• TEXT EXTRACT:
Warning: The attention mask and the pad token id were not set..
Hi, when I infer the llama3-8b-instruct, there is an warning:
The attention mask and the pad token id were not set. As a consequence, you may observe unexpected behavior. Please pass your input's attention_mask
to obtain reliable results.
Setting pad_token_id
to eos_token_id
:128001 for open-end generation.
Although it doesn't impact the result, I still want to fix the warning. Any idea?
Thanks for answering.
when calling model.generate, setting pad_token_id=tokenizer.eos_token_id seems to remove the warning.
it seems to work fine still with that, although some explanation and reasoning wouldn't hurt. maybe i saw one when searching for the solution but i forget.. :)
model.generate(**encoded_input, pad_token_id=tokenizer.eos_token_id).just change this will be ok.
Hey there, i was also facing the same error and after tinkering with the tokenizer for a bit i found out that inputs = tokenizer.encode(prompt)
returns just the input_ids but not the attention mask, Whereas inputs = tokenizer(prompt)
returns both the input_ids and the attention mask.
So if you replace this code
inputs = tokenizer.encode(prompt)
output = model.generate(inputs)
With this
inputs = tokenizer(prompt)
output = model.generate(**inputs)
The error warning goes away. Hope that helps 😊.
I had the same warning as well, and it took me looking at the huggingface transformers code quite a bit but was able to come to a solution:
original warning: The attention mask is not set and cannot be inferred from input because pad token is same as eos token. As a consequence, you may observe unexpected behavior. Please pass your input's attention_mask
to obtain reliable results.
If you choose to use apply_chat_template() with your tokenizer, an instance of PreTrainedTokenizer for instance, then set return_dict=True, e.g.
return_output = tokenizer.apply_chat_template(
conversation,
add_generation_prompt=True,
return_tensors="pt",
return_dict=True).to(model.device)
I do the to(model.device) at the end to move those (PyTorch?) tensors into the model's device (e.g. "cuda").

• INFORMATION SUPPLIED:

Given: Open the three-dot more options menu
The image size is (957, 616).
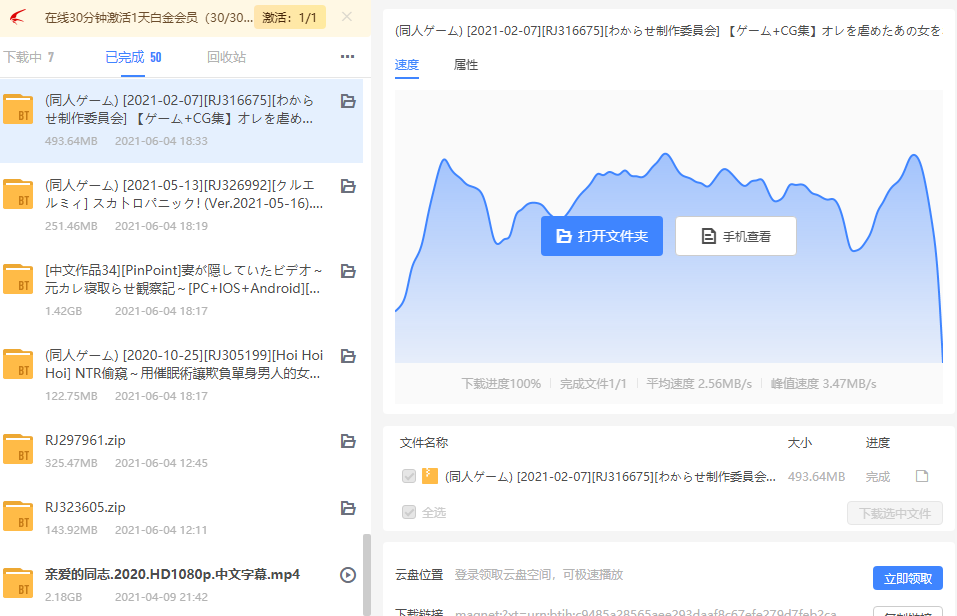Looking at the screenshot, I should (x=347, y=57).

==

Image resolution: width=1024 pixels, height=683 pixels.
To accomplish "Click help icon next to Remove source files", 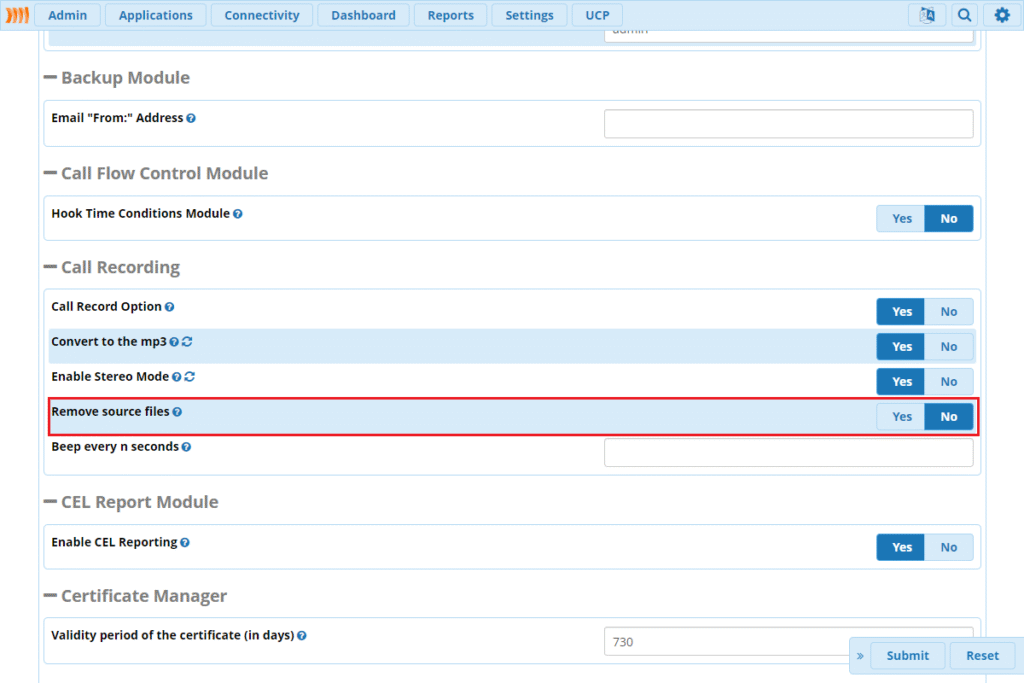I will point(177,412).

• WORK TO DO:
a: Write out, word for word, the part of the attention mask warning thread starting with "If you choose" and going on through "return_dict=True).to(model.device)".
b: Find every line of the entries that contains the string "Given", treating uppercase and lowercase as different.

• REPLIES:
a:
If you choose to use apply_chat_template() with your tokenizer, an instance of PreTrainedTokenizer for instance, then set return_dict=True, e.g.
return_output = tokenizer.apply_chat_template(
conversation,
add_generation_prompt=True,
return_tensors="pt",
return_dict=True).to(model.device)

b:
Given: Open the three-dot more options menu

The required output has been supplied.